After losing the first two games, Samsung Galaxy won a long third game against SK Telecom. SKT dominated the early stages of the game and built up a lead in both kills and gold. The turning point in this game was a fight over Baron, an important in-game objective, where Samsung Galaxy was able to kill half of SK Telecom's team and destroy two of their turrets afterwards. After winning a similar engagement over Baron later in the game, Samsung Galaxy was then able to quickly destroy five of SKT's defensive towers and win the game. This third game was the second-longest in competitive League of Legends history, at 71 minutes and 20 seconds.

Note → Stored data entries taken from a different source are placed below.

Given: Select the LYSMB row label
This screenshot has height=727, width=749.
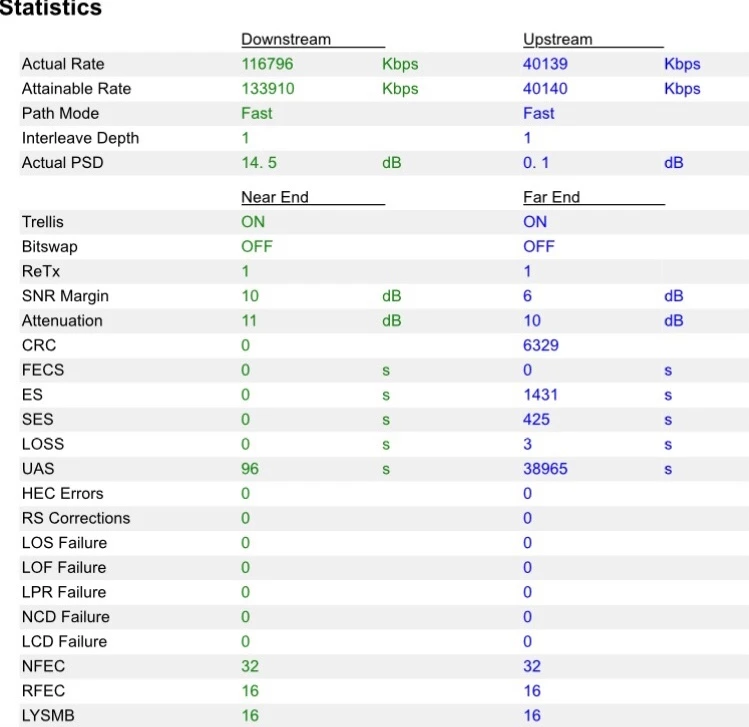Looking at the screenshot, I should click(47, 715).
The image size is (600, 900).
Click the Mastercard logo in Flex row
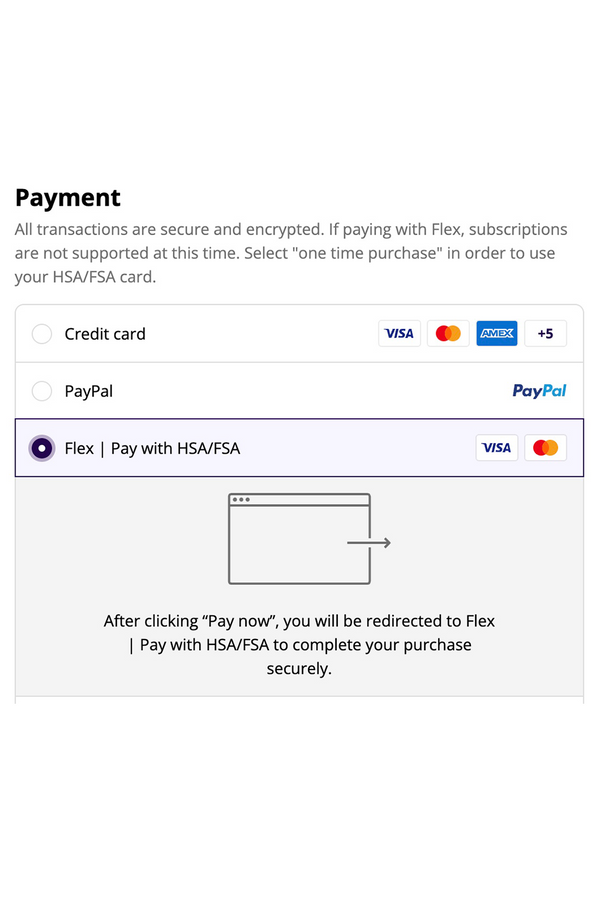545,448
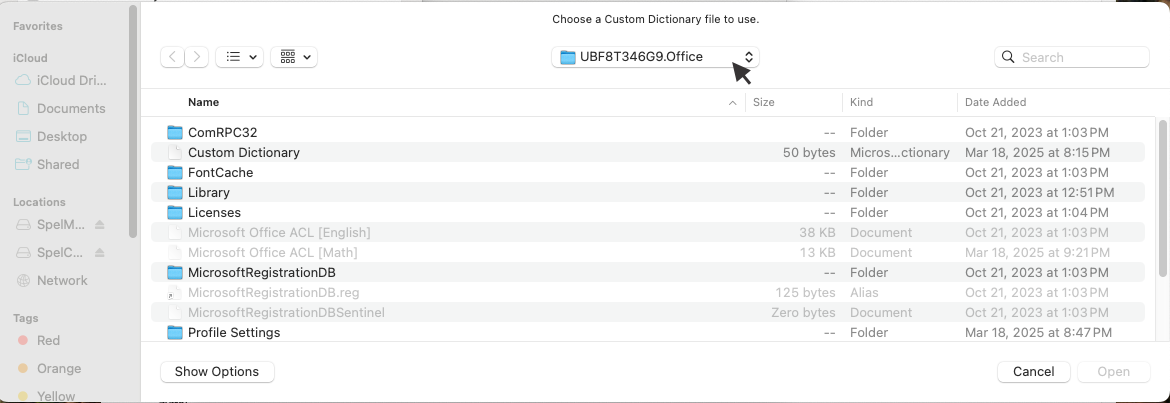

Samsung Galaxy then won the fourth game, also after winning a key fight over Baron. Despite losing two inhibitor buildings in their base, SKT was able to stall SSG with defensive play until the 42-minute mark, after which SSG took three Dragons – another in game objective – uncontested and gained buffs that allowed them to win the game. In the final game, SK Telecom played a more cautious gameplay style, which was effective against Samsung Galaxy's riskier play. SKT was able to grab two Baron kills and two Elder Dragon kills en route to winning the final game.

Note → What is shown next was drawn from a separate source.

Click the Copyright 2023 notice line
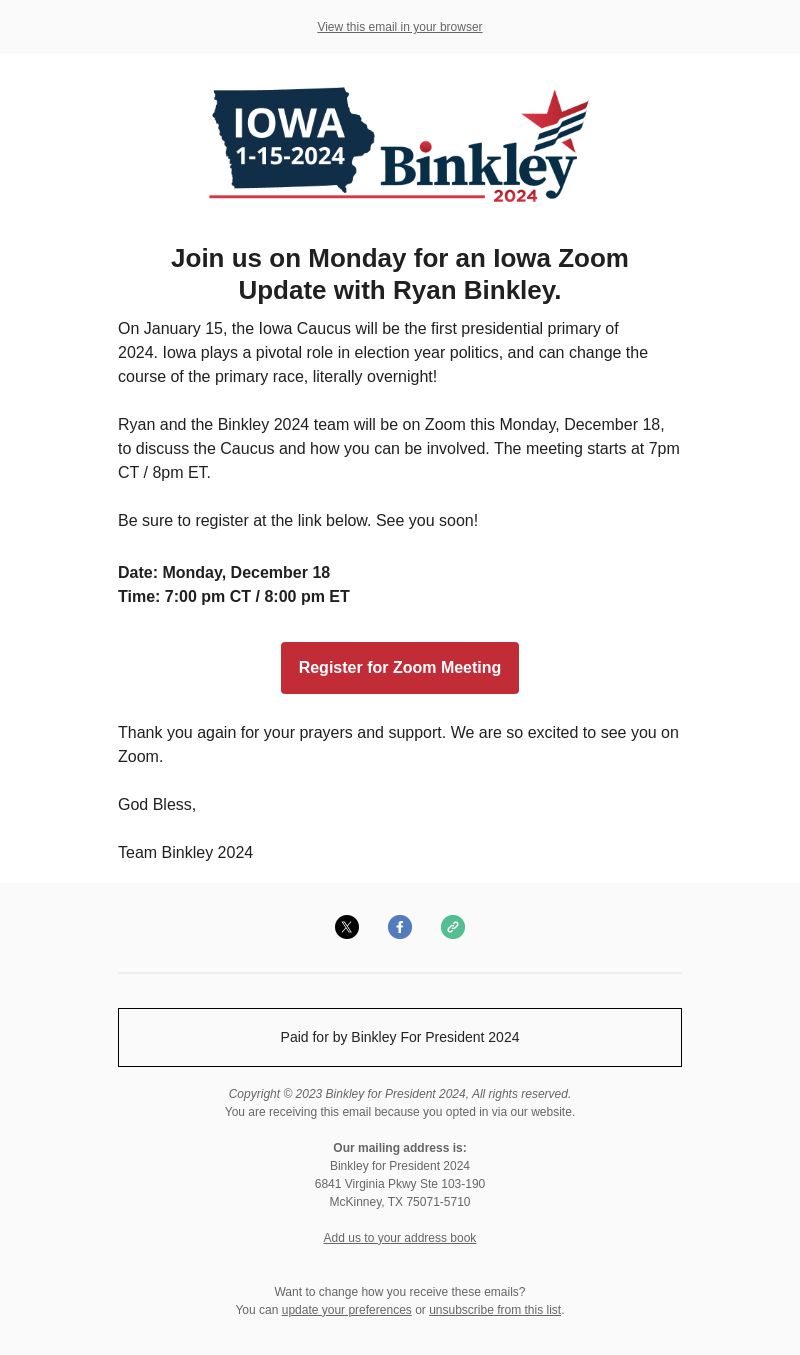The image size is (800, 1355). (x=400, y=1094)
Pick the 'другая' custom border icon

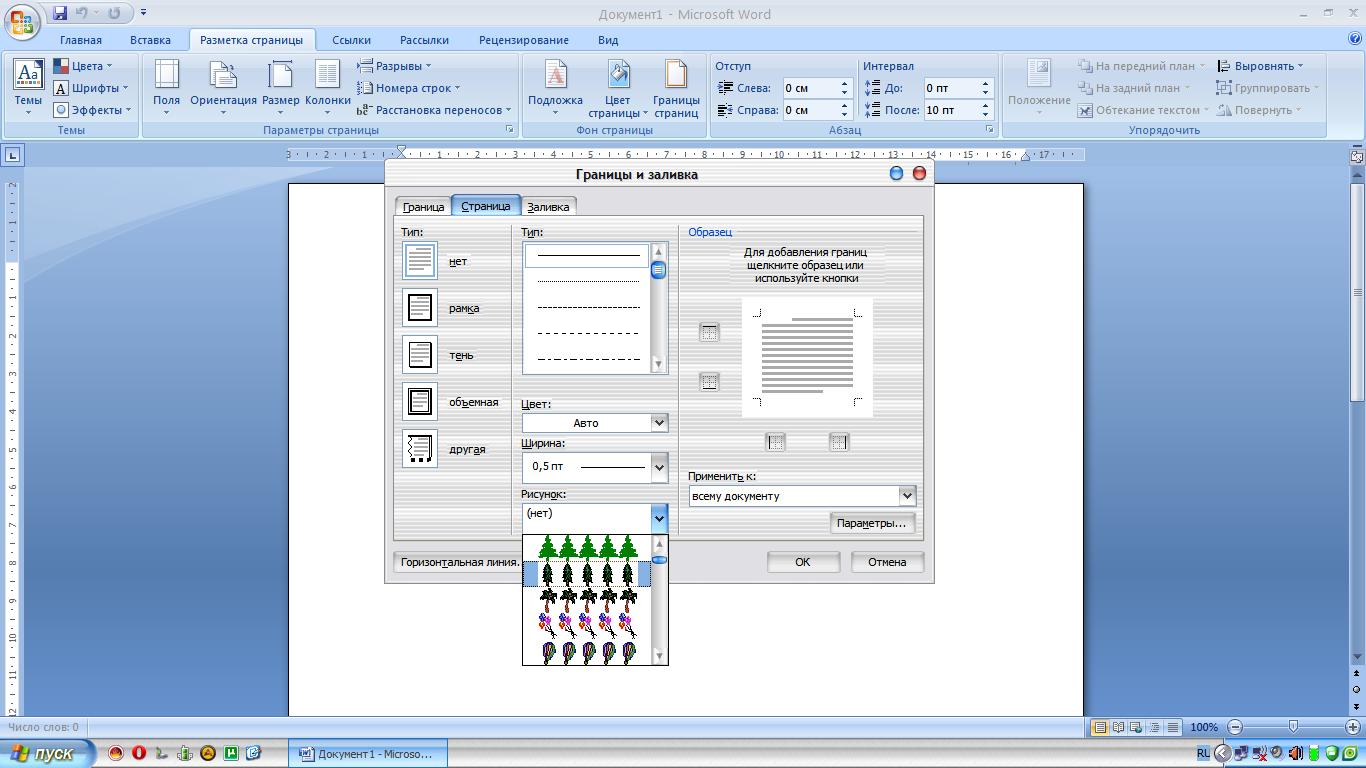point(420,449)
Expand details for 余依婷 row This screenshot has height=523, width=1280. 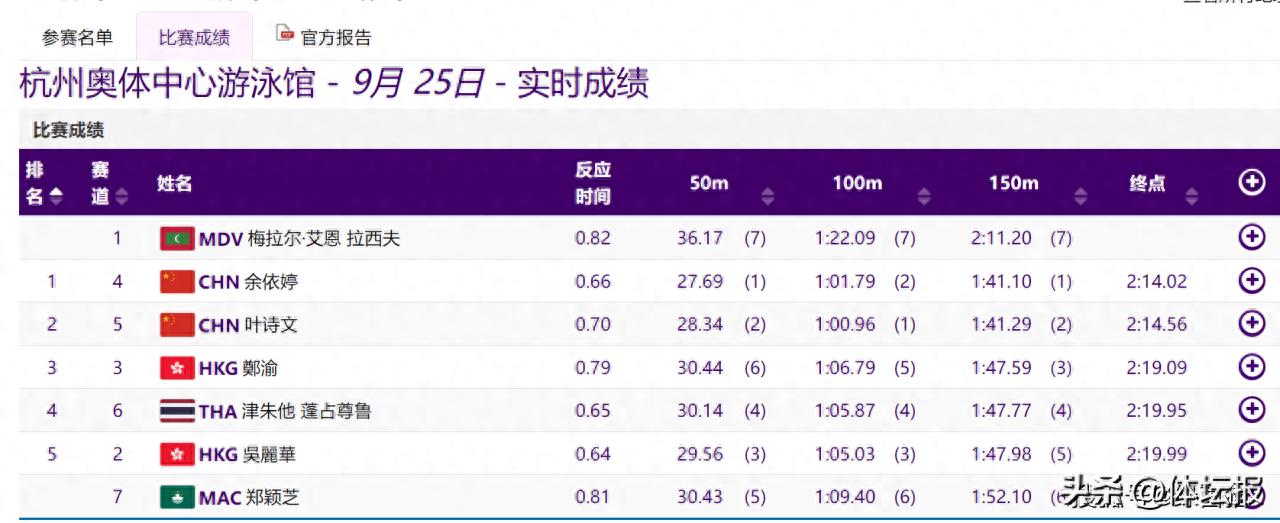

SK Telecom's team shared a $2 million prize purse between its members. The championship victory was SKT's third in four years, and a successful defense of their 2015 title. SKT also became the first team to win three world championships. ESPN's Timothy Lee called the finals "an instant classic". SKT's Lee Sang-hyeok, who uses the handle "Faker", was named as the tournament MVP. It was Faker's first Worlds MVP. Faker's performance on the map's middle lane broke the previous 208 kills record at Worlds by the third map of the finals, and he ended up with 217 kills.

=== Bracket===
- Competition table

== Final standings ==
- Initial prize pool US$2,130,000
- 25% of sales from Championship Zed skins & Championship ward skins increase the prize pool.
- On October 28, the prize pool reached US$5,070,000

Final standings, 2016
| Places | Team | Prize (USD) | Prize (%) |
| 1st | SK Telecom T1 | $2,028,000 | 40% |
| 2nd | Samsung Galaxy | $760,500 | 15% |
| 3rd–4th | ROX Tigers | $380,250 | 7.5% |
H2K-Gaming
| 5th–8th | Cloud9 | $202,800 | 4% |
EDward Gaming
Royal Never Give Up
Albus NoX Luna
| 9th–12th | Counter Logic Gaming | $114,075 | 2.25% |
ahq e-Sports Club
Team SoloMid
I May
| 13th–16th | Flash Wolves | $63,375 | 1.25% |
INTZ e-Sports
G2 Esports
Splyce

== Legacy ==
Viewership numbers were higher than those for the 2015 League of Legends World Championship. 43 million unique viewers saw the finals and peak concurrent viewership for the finals was 14.7 million; 370 million hours of esports were streamed over the course of the entire world championship. The final prize pool, which included fan contributions via purchase of in-game items, was worth $6.7 million. The total cumulative daily unique impressions (the amount of unique viewers that tuned in every day via online and television channels) reached 396 million.

LA 2024, who oversaw the Los Angeles bid for the 2024 Summer Olympics, was inspired by the success of this edition of the League of Legends World Championship to plan and include esports in the Olympic Games if they win the bid. Casey Wasserman, the chairman of LA 2024, suggested using technology used in certain segments of the League of Legends World Championship such as augmented reality and virtual reality to make the Olympics more accessible to a younger demographic. In September 2017, the International Olympic Committee (IOC) awarded the 2024 Summer Olympics to Paris, France, whilst Los Angeles would host the 2028 edition. The IOC would itself invest in esports by launching the Olympic Esports Week in 2022, which expanded to the Olympic Esports Series in 2023. In July 2024, the Olympic Esports Games were launched, with the first edition planned for 2025 in Saudi Arabia.